御家人の悪太郎ども、この大看板をかかげておいて尾ヒレをつけて吹聴したから、腕に覚えの連中が腹をたてた。毎日のように五人十人と他流試合につめかける。相手になる房吉は、事情を知らないから、さすがに江戸の剣客は研究熱心、勉強のハリアイがあると大いに喜んで、毎日せっせとぶん殴っては追い返す。
むかし、宮本武蔵は松平出雲守に招かれ、その家中随一の使い手と立合ったことがあった。松平出雲は彼自身柳生流の使い手だったから、その家中には、武芸者が多かったし、また剣の苦手は何かということを彼自身よく心得ていた。彼は武蔵の相手として、棒の使い手を選んだのである。
棒、もしくは杖というものは甚だしく有利な武器なのである。これは実際にその術の妙を目にしないとその怖るべき性質が充分には呑みこめない性質のものであるが、棒はその両端がいずれも相手を倒す武器であり、いずれが前、いずれが後という区別がない。
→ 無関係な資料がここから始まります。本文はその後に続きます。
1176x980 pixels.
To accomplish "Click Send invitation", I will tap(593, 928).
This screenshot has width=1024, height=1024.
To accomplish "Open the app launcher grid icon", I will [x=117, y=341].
いずれからともなく現われて打ちかかり、一点を見つめていると逆の一点が思わぬところから襲いかかってくるのである。打つばかりでなく、突いてくる、払ってくる、次にどの方向からどこを目がけて飛びだしてくるか見当がつきかねるという難物で、これを相手とする者は敵が百本の手に百本の棒をふりまわしているような錯覚を感じる。武蔵も夢想権之助の棒には手を焼き、一般にこれを相打ちと称されているが、実際には武蔵が一生に一度の負けをとっている事実があるのだ。
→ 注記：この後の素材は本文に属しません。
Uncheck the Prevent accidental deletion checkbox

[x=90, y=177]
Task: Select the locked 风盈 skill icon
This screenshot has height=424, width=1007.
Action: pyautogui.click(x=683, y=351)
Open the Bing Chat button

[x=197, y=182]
庭前で試合をすることになり、武蔵が書院から降りようとすると、相手はすでに書院の下に控え、殿様の眼前だからやや伏目に頭を下げて坐っている。見ると、相手は棒使いだ。八尺余の八角棒が彼の前におかれていた。
とっさに武蔵はマトモでは勝味のない敵だと思った。夢想権之助の棒は四尺二寸で円く軽いが、今日の相手のは八尺の八角棒。長短いずれが有利かは立合ってみなければ見当がつかないが、いずれにしてもマトモでは剣はとうてい歯がたたぬ。
みると相手は隙だらけだ、当り前の話だ。まず向い合って一礼し、しかる後ハチマキをしめハカマの股ダチをとり、武器をとって相対するのが昔の定法であるから、まして殿様の眼前のことだ、相手はあくまで礼儀専一に、つつましく控えて武蔵との挨拶を待っているだけの構えにすぎない。
武蔵はまだ階段を降りきらぬうちに、左の長剣をヌッと突きだして相手の顔をついた。礼も交さず突いてでたから相手がおどろいて棒をとろうとすると、武蔵は左右の二刀を一閃、バタバタと敵の左右の腕をうち、次に頭上から長剣をふり下して倒してしまった。この試合は卑劣だという当然の悪評を得た。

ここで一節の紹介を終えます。